Oxford coronavirus vaccine ‘challenge’ trials set to begin later this year

Prof Hill said his team was making preparations for a challenge trial within months.

“We’re hoping to be doing challenge trials by the end of the year,” he told The Guardian. “This might be in parallel or might be after the phase three trial is completed. They’re not competing options, they’re complementary.”

Sir John Bell, the Regius Chair of Medicine at Oxford University, who is also working on the vaccine, said new drugs including remdesivir would help ensure the safety of challenge trial volunteers.

“I think some of the new neutralising therapies look pretty good, so if somebody ever got sick, you could fix it,” he told The Telegraph. “I suspect the challenge study will be in the mid-autumn. That would be my bet.”

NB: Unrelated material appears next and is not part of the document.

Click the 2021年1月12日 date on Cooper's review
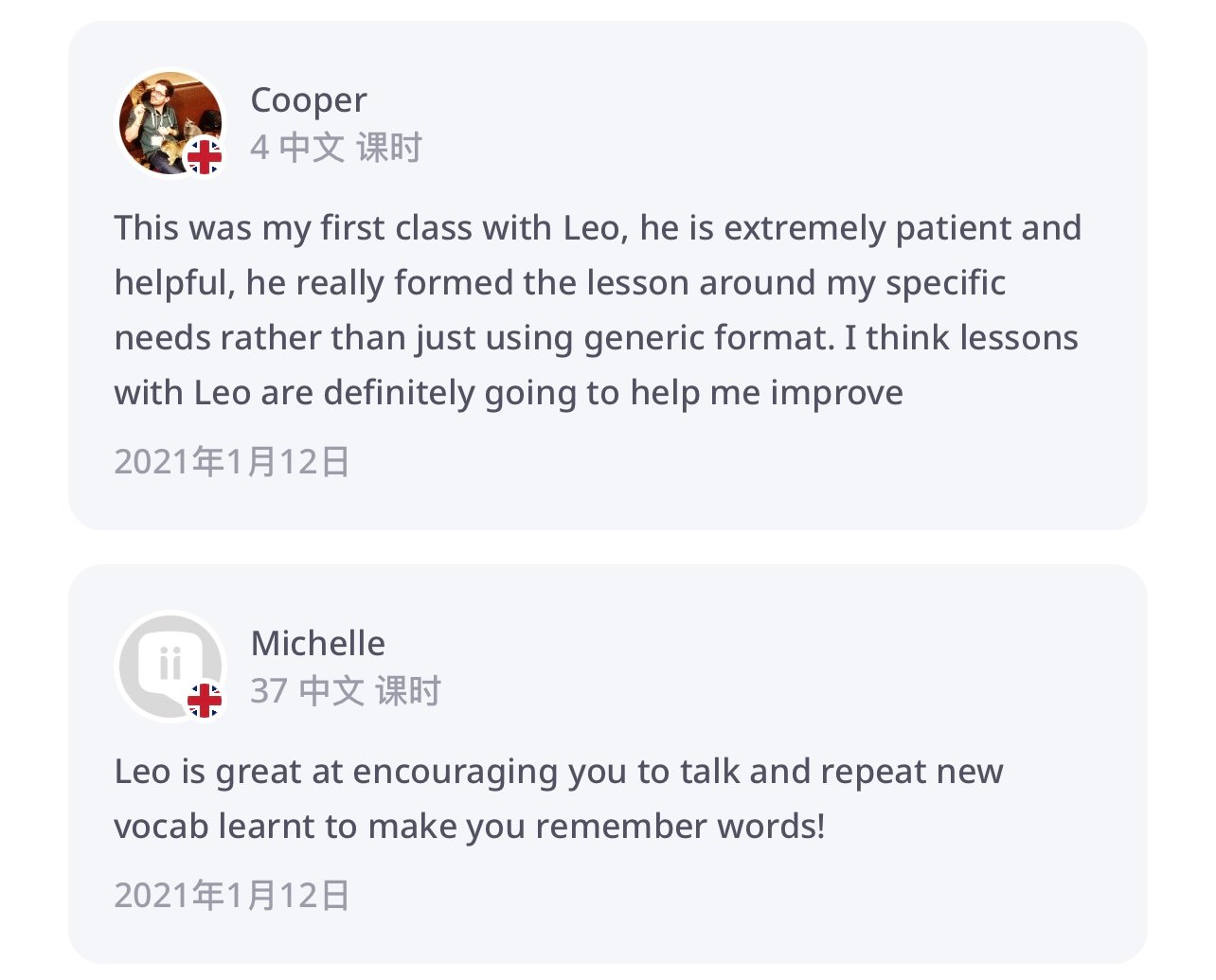The width and height of the screenshot is (1216, 980). pyautogui.click(x=232, y=462)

The development came as more than 100 prominent scientists, including Prof Hill and 15 Nobel Laureates, signed an open letter to Dr. Francis Collins, the head of the National Institutes of Health (NIH) in the US, that said challenge trials could “greatly accelerate” the development of a Covid-19 vaccine. 

“If challenge trials can safely and effectively speed the vaccine development process, then there is a formidable presumption in favour of their use, which would require a very compelling ethical justification to overcome,” the letter published by 1 Day Sooner, an organisation that advocates for challenge trials, said.